- RECORD EXTRACTS
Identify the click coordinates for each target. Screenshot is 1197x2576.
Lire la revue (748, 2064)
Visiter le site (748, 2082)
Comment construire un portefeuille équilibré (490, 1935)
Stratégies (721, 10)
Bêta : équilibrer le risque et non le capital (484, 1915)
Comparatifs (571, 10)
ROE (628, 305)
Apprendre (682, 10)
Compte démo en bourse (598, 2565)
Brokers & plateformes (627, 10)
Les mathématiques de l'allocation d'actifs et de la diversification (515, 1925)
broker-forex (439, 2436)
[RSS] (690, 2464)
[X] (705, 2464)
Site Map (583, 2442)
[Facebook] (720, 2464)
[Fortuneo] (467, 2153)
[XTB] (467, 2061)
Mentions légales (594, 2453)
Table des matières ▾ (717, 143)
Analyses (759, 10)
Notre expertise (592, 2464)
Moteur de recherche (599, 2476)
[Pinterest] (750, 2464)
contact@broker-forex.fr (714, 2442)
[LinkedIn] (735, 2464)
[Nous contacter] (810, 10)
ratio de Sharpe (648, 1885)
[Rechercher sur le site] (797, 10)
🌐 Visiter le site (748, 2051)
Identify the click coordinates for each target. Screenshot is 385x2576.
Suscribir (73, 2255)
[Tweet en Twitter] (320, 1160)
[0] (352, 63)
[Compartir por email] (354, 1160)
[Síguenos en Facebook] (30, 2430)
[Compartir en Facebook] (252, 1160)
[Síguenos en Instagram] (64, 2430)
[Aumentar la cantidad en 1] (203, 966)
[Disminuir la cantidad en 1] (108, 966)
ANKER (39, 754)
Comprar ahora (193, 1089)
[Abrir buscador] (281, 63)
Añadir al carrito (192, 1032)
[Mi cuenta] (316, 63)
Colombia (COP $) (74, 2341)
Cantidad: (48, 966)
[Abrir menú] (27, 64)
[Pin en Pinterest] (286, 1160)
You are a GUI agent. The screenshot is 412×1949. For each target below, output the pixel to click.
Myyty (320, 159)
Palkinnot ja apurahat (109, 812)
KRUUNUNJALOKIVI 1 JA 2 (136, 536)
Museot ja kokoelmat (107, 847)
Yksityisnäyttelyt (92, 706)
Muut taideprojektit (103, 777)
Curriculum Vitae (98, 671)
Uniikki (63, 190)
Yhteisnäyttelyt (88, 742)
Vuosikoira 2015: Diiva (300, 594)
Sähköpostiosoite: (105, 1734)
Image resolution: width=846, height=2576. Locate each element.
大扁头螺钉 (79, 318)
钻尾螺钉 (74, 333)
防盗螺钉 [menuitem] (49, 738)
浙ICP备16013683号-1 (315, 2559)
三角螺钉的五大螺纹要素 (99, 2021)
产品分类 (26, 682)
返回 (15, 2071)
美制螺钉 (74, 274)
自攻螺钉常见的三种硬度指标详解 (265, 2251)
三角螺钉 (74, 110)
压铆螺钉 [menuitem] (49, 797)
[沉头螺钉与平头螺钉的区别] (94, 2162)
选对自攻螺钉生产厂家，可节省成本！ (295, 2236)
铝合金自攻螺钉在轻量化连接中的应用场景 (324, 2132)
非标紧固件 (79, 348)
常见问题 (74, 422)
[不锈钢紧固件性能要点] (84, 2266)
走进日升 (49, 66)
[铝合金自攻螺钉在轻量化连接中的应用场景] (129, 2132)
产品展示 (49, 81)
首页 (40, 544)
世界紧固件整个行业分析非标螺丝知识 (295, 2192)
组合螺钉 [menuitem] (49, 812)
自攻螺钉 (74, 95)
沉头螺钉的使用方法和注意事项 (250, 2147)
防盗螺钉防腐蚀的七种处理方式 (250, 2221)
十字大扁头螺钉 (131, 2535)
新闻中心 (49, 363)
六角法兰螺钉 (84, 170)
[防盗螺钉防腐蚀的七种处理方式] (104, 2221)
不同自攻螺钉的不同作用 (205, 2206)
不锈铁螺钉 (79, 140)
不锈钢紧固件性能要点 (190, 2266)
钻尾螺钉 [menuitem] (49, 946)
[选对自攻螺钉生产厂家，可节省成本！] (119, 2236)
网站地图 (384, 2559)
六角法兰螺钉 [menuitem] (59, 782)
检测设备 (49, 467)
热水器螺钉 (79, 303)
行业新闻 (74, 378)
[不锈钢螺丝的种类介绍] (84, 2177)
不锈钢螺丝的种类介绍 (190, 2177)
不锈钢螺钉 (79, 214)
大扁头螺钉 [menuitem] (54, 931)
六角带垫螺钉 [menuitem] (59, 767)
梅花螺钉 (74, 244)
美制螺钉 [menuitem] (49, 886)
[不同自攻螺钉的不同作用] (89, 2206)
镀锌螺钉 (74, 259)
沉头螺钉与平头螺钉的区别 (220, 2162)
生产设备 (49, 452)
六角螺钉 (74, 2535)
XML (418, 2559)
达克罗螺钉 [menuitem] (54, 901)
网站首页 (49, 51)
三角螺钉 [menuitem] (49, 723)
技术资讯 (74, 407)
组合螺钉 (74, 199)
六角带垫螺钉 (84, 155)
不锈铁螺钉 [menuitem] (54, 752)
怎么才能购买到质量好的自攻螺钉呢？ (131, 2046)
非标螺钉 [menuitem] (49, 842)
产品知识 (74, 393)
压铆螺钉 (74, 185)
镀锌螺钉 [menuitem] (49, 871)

- TASK TO CARRY OUT
Within the listing above, extract exactly the lines from the line with "Vuosikoira 2015: Diiva (300, 594)" to the line with "不锈铁螺钉 (79, 140)", the two named lines included, and no others.

- ANSWER BOX
Vuosikoira 2015: Diiva (300, 594)
Sähköpostiosoite: (105, 1734)
Image resolution: width=846, height=2576. Locate each element.
大扁头螺钉 (79, 318)
钻尾螺钉 (74, 333)
防盗螺钉 [menuitem] (49, 738)
浙ICP备16013683号-1 (315, 2559)
三角螺钉的五大螺纹要素 (99, 2021)
产品分类 (26, 682)
返回 (15, 2071)
美制螺钉 (74, 274)
自攻螺钉常见的三种硬度指标详解 (265, 2251)
三角螺钉 (74, 110)
压铆螺钉 [menuitem] (49, 797)
[沉头螺钉与平头螺钉的区别] (94, 2162)
选对自攻螺钉生产厂家，可节省成本！ (295, 2236)
铝合金自攻螺钉在轻量化连接中的应用场景 (324, 2132)
非标紧固件 (79, 348)
常见问题 (74, 422)
[不锈钢紧固件性能要点] (84, 2266)
走进日升 (49, 66)
[铝合金自攻螺钉在轻量化连接中的应用场景] (129, 2132)
产品展示 (49, 81)
首页 (40, 544)
世界紧固件整个行业分析非标螺丝知识 (295, 2192)
组合螺钉 [menuitem] (49, 812)
自攻螺钉 (74, 95)
沉头螺钉的使用方法和注意事项 (250, 2147)
防盗螺钉防腐蚀的七种处理方式 (250, 2221)
十字大扁头螺钉 (131, 2535)
新闻中心 (49, 363)
六角法兰螺钉 (84, 170)
[防盗螺钉防腐蚀的七种处理方式] (104, 2221)
不同自攻螺钉的不同作用 (205, 2206)
不锈铁螺钉 (79, 140)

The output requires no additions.